L’Adunanza Plenaria del Consiglio di Stato nel 2018 ha riconosciuto la correttezza come canzone generale dell’attività amministrativa, non soltanto privatistica. Ad ogni modo si è precisato che la violazione del dovere di correttezza, non essendo sancito da una norma di diritto pubblico, non comporta l’invalidità dell’atto, ma una mera responsabilità per comportamento scorretto.
Il principio del legittimo affidamento affonda le proprie radici nella tradizione privatistica, che infatti ha riconosciuto tutela al soggetto che ha confidato nel comportamento della controparte, imputando invece all’autore della dichiarazione il rischio dell’affidamento ingenerato nell’altro contraente.
La tutela del legittimo affidamento è penetrata anche nel diritto amministrativo, specialmente per quanto concerne i cosiddetti provvedimenti amministrativi di secondo grado, cioè quei provvedimenti con cui l’amministrazione incide su atti precedentemente emanati: l’affidamento emerge come limite alla revoca o all’annullamento d’ufficio di tali misure.
La revoca di un provvedimento, in base alla legge 241, è ammessa solo per sopravvenute ragioni di interesse pubblico o per mutamento della situazione di fatto. In ogni caso, se la revoca comporta pregiudizi a danno degli interessati, la pubblica amministrazione deve corrispondere un indennizzo.
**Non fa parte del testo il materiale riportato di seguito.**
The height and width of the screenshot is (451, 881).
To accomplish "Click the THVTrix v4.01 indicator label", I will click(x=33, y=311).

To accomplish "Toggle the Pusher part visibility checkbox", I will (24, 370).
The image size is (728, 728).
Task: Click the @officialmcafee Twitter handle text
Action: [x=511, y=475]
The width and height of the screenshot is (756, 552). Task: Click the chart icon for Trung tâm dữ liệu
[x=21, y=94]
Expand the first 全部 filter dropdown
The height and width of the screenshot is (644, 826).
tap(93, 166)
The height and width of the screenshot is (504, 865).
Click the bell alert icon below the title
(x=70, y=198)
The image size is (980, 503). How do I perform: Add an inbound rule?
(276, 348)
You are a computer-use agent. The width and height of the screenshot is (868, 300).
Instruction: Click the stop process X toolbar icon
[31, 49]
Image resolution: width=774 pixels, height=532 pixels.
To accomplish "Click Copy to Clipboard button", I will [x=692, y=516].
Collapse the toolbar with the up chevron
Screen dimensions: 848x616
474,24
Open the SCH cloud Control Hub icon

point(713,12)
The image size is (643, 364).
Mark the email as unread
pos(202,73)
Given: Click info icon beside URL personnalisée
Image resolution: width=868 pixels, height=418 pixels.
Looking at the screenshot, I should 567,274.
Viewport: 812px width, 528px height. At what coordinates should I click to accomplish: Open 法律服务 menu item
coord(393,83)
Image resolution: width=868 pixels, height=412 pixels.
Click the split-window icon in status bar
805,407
E così, l’annullamento d’ufficio di un provvedimento illegittimo non può essere adottato soltanto a causa dell’illegittimità, ma devono sussistere ragioni di interesse pubblico. Tale annullamento, inoltre, deve intervenire entro un termine ragionevole, comunque non oltre 18 mesi.
Il principio di libera concorrenza
Secondo il principio di libera concorrenza occorre assicurare eguali possibilità alle imprese che intendono entrare ed agire in un mercato.
Nasce nel diritto commerciale ma progressivamente è divenuto principio generale applicabile anche al diritto pubblico ed al diritto amministrativo.
E’ un principio applicabile non solo alle imprese gestite da mano pubblica ma anche alle stesse pubbliche amministrazioni, persino al di fuori dell’attività imprenditoriale: per esempio si ritiene che provvedimenti di pianificazione e di attuazione in favore di privati debba appunto rispettare la concorrenza; inoltre si dispone che l’affidamento di contratti aventi ad oggetto l’acquisizione di servizi, prodotti, lavori ed opere deve rispettare il principio di libera concorrenza.
La norma più rilevante è l’art.119 TFUE che obbliga le istituzioni dell’Unione Europea e gli Stati membri a conformarsi al principio di un’economia di mercato aperta ed in libera concorrenza. E’ chiaro quindi che ormai la libera concorrenza è divenuta canone generale delle attività delle pubbliche amministrazioni, di natura sia privatistica che pubblicistica.